— start of Provided text —
Íñigo López Montaña (born 23 July 1982) is a Spanish professional footballer who plays as a central defender.

Club career
Born in Logroño, La Rioja, López began his career with Atlético Madrid B in the Segunda División B in 2004, going on to spend six seasons in that tier, his next club being Madrid neighbours UD San Sebastián de los Reyes. In 2007, he signed for AD Alcorcón also in the community, appearing in 35 league games in his first year (five goals) but only five in the following.

López was again a regular starter for Alcorcón in 2009–10, and scored a career-best seven goals as the team promoted to Segunda División for the first time ever. He also took part in the memorable Alcorconazo in the round of 32 of the Copa del Rey, in which the club secured the most famous victory in its history after defeating Real Madrid 4–0 at home and 4–1 on aggregate.
— end of Provided text —
**Problems:**
1/ Decide whether each statement agrees with the biography of Íñigo López, answering yes or no and quoting the words of the biography that decide it: (a) López was born in Logroño. (b) López scored eight goals for Alcorcón in 2009–10. (c) Alcorcón beat Real Madrid 4–0 at home.
2/ Rewrite the part of the biography of Íñigo López starting with "Íñigo López Montaña" and going on through "in the following.", putting "professional soccer player" in place of "professional footballer".
— start of Supplied data —
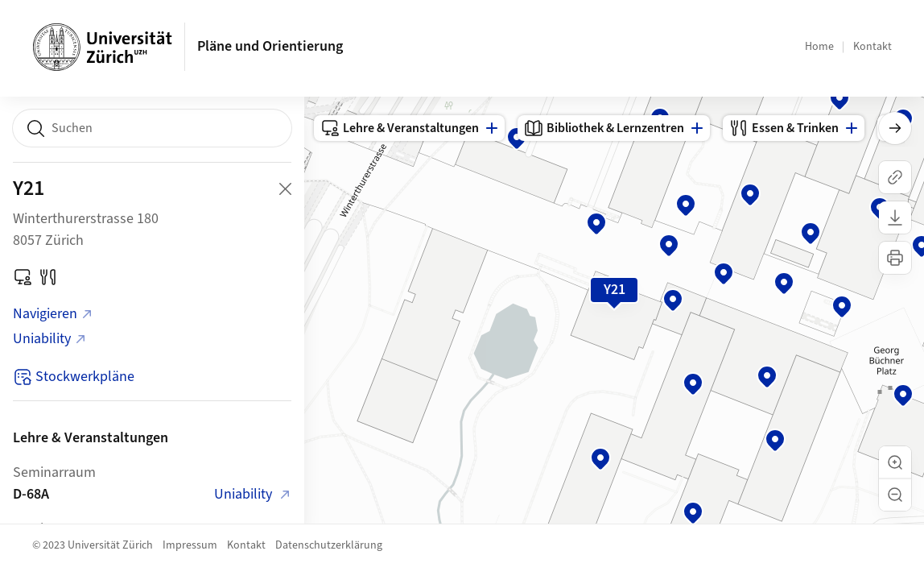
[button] (895, 462)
— end of Supplied data —
**Solutions:**
1/
(a) Yes: "Born in Logroño, La Rioja"
(b) No: "scored a career-best seven goals"
(c) Yes: "defeating Real Madrid 4–0 at home"

2/
Íñigo López Montaña (born 23 July 1982) is a Spanish professional soccer player who plays as a central defender.

Club career
Born in Logroño, La Rioja, López began his career with Atlético Madrid B in the Segunda División B in 2004, going on to spend six seasons in that tier, his next club being Madrid neighbours UD San Sebastián de los Reyes. In 2007, he signed for AD Alcorcón also in the community, appearing in 35 league games in his first year (five goals) but only five in the following.